Mientras Cambiemos intentaba que no se suspendiera la sesión, el ministro de Justicia, Germán Garavano, quien le pidió en reiteradas ocasiones a la funcionaria militante que diera “un paso al costado”, declaró que el Gobierno “es respetuoso de los roles”, que entiende que “se ha generado debate” en el Parlamento y que “si no hay consensos no habrá modificación”. El lunes, en Córdoba, fue menos conciliador y manifestó que la polémica provenía de “intereses sectoriales especializados en frenar transformaciones”. El tiempo dirá si ayer trató de reducir daños o evaluaba otra estrategia.

El caso Gonella
El desempeño de la fundadora de Justicia Legítima está bajo tela de juicio desde hace tiempo; en especial, por su rol como protectora de los intereses del kirchnerismo, un papel que quedó en evidencia cuando comenzaron a darse avances en casos de corrupción resonantes.
Gils Carbó fue clave en el blindaje judicial del kirchnerismo. En su avance sobre la Justicia, la gestión anterior debilitó a los jueces y fortaleció a los fiscales.

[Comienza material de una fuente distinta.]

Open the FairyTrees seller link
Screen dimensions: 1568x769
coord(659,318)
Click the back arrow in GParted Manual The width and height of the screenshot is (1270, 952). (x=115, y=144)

Entre otros pasos de dudosa calidad institucional, la procuradora se arrogó el poder de designar a los jurados de los concursos. Además, trasladó a sus subordinados siguiendo la agenda del Poder Ejecutivo. Un caso emblemático es el de Carlos Gonella, que había concursado en Formosa pero fue enviado a Córdoba y luego llegó a la Procuraduría de Criminalidad Económica y Lavado de Activos (Procelac).

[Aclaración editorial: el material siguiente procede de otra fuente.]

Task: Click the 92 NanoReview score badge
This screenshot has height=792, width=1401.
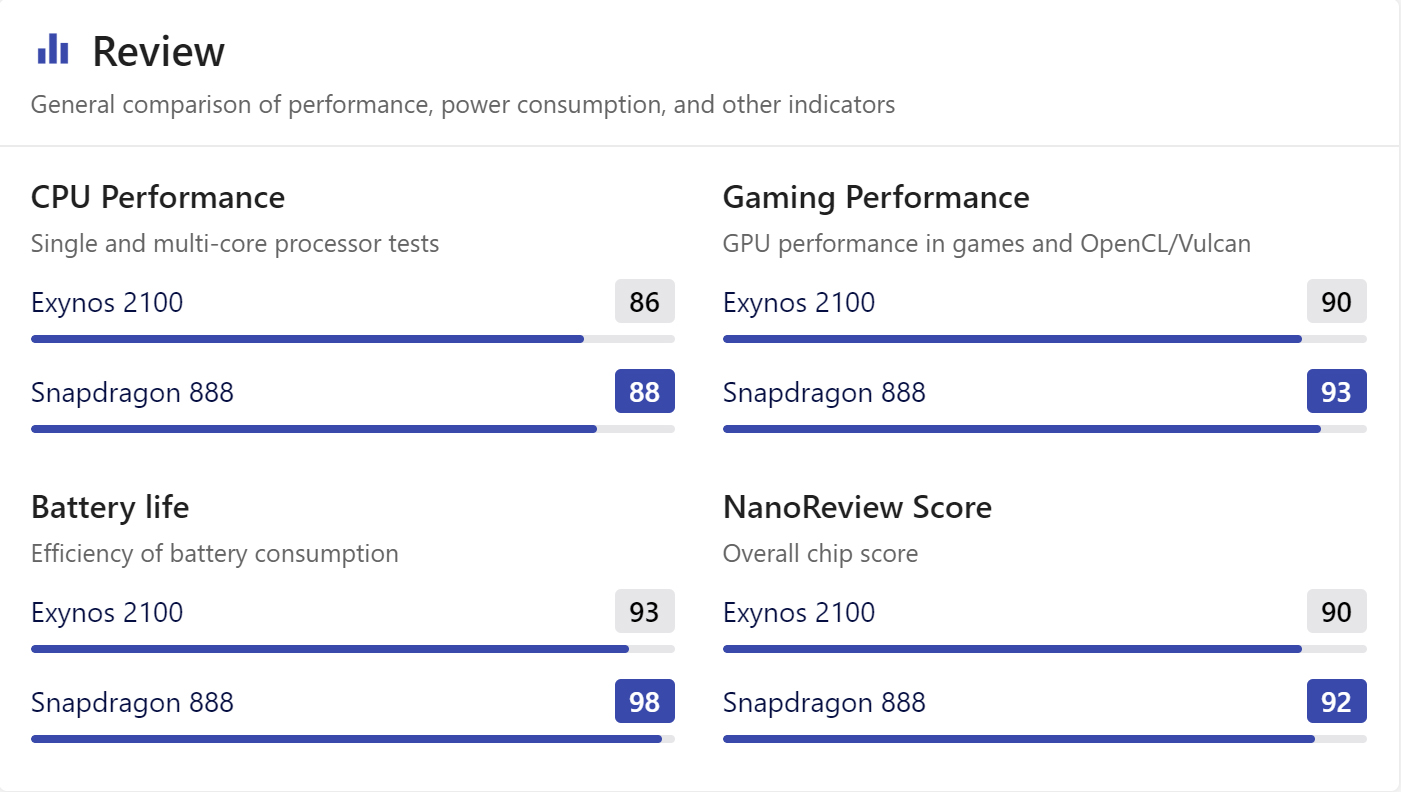Action: click(1337, 701)
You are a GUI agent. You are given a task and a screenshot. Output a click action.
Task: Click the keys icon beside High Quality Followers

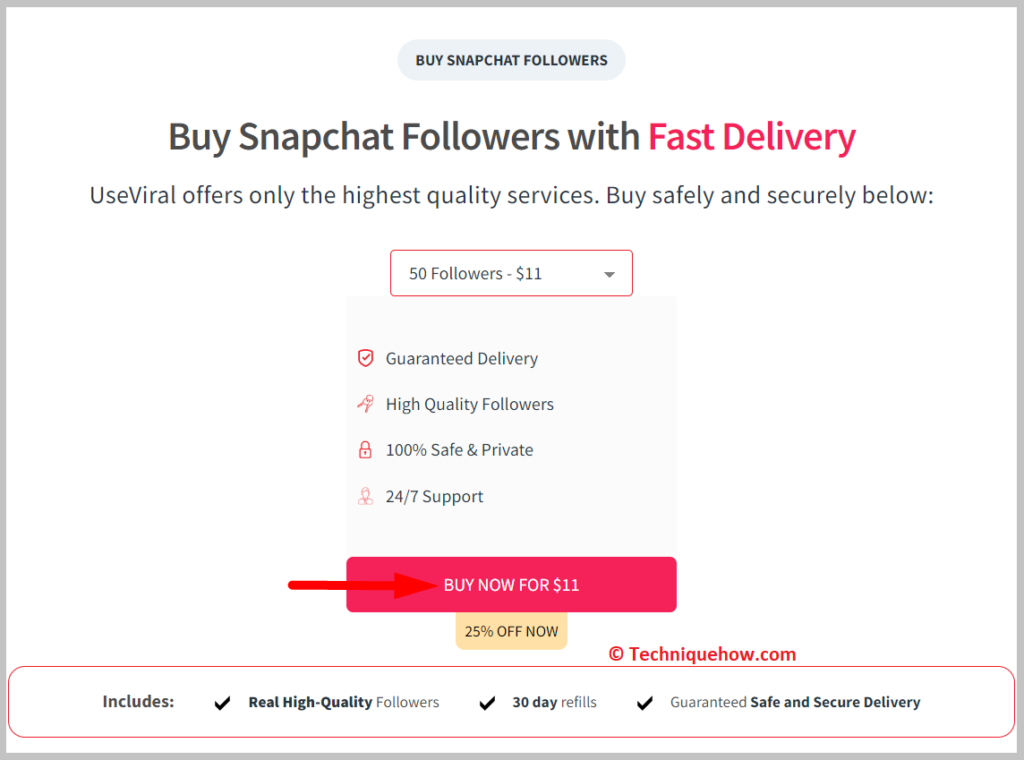point(366,404)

El huracán judicial que se desató con la detención del empresario Lázaro Báez lo eyectó de su cargo.
El joven cordobés ya estaba procesado por prevaricato, por amputar de la instrucción de la causa conocida como la “ruta del dinero K” los temas sensibles para el titular de Austral Construcciones.
En el 2013 explotó el caso que involucra a Báez y a su entorno de colaboradores. Según sospecha la Justicia, Gonella monitoreó la causa como guardián de los intereses del Gobierno anterior y logró que el patagónico ni siquiera figurara en la carátula del expediente.
Las muchas irregularidades en las que incurrió Gils Carbó podrían alimentar una causa sólida por mal desempeño y, en ese caso, la posición de la Corte sería favorable a las intenciones de Cambiemos y de sus aliados, ya que anuló varias medidas que tomó.